One day I said, “I really like Mr. Kramer. Why does everybody give him money?” (Thinking to myself that maybe this was a career for me. You know, you walk around with a cigar in your mouth, smile, and everybody gives you money.)
“Because he’s an insurance man.”
“That’s something you have to have.”
“In case something goes wrong. You need to have insurance to help you pay in case a bad thing happens.”
“What do you mean, a bad thing?” I pressed.
My Mom looked sad. “People get sick, bad things happen,” she mumbled. There was no way in the world my mother was going to talk to me about people dying and insurance paying for funerals.
“I don’t know what you mean by bad things,” I pressed.
“You don’t have to know now. You have to know when you grow up,” she said, and walked away from the answer. It was years before I learned the importance of insurance. I also realized years later why my mother made a sour face every time she saw Mr. Kramer. He reminded her that people die and that she had to take 75 cents and pay for my father’s insurance policy every week.
At that time, my father, a good union man who voted Democrat all the way, was working at four jobs. The four jobs brought in a total of $35. When you work four jobs to make $35 a week, 75 cents a week to pay for a coffin when you’re dead is a lot of money. But my Mom paid. She had no choice. It was her responsibility. And she wasn’t about to walk away from her responsibility.
Not my Mom and Dad.
Not your Mom and Dad, or your grandparents either.
When did so many people decide it was the government’s responsibility to take care of them from the cradle to the grave? When did it change? When did so many people decide that someone else should pay their bills?

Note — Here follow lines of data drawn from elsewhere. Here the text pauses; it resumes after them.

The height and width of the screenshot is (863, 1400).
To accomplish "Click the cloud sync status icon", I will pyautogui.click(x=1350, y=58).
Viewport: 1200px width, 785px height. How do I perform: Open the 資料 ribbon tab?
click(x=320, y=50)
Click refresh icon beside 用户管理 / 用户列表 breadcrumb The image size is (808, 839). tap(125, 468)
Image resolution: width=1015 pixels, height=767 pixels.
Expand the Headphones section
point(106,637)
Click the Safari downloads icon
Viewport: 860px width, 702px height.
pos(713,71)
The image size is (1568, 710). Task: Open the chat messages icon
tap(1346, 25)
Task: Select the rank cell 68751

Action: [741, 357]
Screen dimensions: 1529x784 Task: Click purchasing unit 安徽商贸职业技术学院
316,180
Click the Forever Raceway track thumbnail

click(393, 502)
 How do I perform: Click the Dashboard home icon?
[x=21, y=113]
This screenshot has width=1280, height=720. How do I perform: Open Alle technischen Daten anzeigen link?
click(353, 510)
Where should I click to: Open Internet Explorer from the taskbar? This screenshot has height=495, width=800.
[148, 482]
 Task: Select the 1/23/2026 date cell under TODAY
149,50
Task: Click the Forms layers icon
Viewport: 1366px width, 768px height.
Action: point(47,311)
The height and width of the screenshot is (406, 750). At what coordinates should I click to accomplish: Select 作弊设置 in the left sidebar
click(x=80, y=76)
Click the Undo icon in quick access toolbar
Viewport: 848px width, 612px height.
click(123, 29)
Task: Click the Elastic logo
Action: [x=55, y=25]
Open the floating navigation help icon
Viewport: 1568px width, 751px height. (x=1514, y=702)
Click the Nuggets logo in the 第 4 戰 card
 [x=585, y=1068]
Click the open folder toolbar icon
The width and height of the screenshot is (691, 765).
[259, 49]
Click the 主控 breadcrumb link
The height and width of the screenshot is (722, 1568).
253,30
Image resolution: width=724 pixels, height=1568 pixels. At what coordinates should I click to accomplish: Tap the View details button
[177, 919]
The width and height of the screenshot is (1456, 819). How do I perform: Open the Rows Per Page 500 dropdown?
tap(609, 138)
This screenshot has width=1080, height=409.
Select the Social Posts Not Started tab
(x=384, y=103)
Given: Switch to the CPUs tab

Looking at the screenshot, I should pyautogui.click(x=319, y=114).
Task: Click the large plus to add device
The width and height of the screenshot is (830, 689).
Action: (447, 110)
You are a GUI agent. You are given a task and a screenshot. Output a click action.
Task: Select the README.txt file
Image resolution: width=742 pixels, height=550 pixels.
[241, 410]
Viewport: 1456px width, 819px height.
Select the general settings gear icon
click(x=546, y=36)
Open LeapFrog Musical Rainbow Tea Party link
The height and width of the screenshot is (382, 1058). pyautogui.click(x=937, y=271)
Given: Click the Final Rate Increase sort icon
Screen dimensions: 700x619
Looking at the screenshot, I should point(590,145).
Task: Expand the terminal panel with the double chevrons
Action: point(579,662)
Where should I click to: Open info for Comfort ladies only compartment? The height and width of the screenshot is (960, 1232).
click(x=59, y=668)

When did it become a crime against society to work hard and become rich?
My parents were simple people who believed one had to work for a living.
I realize that by today’s standards they didn’t have a penny, but they were wealthy – very, very wealthy in spirit.
They, along with millions like them, helped make this the richest, greatest country in the world. A country that Bernie Sanders and millions of his followers cannot be allowed to destroy.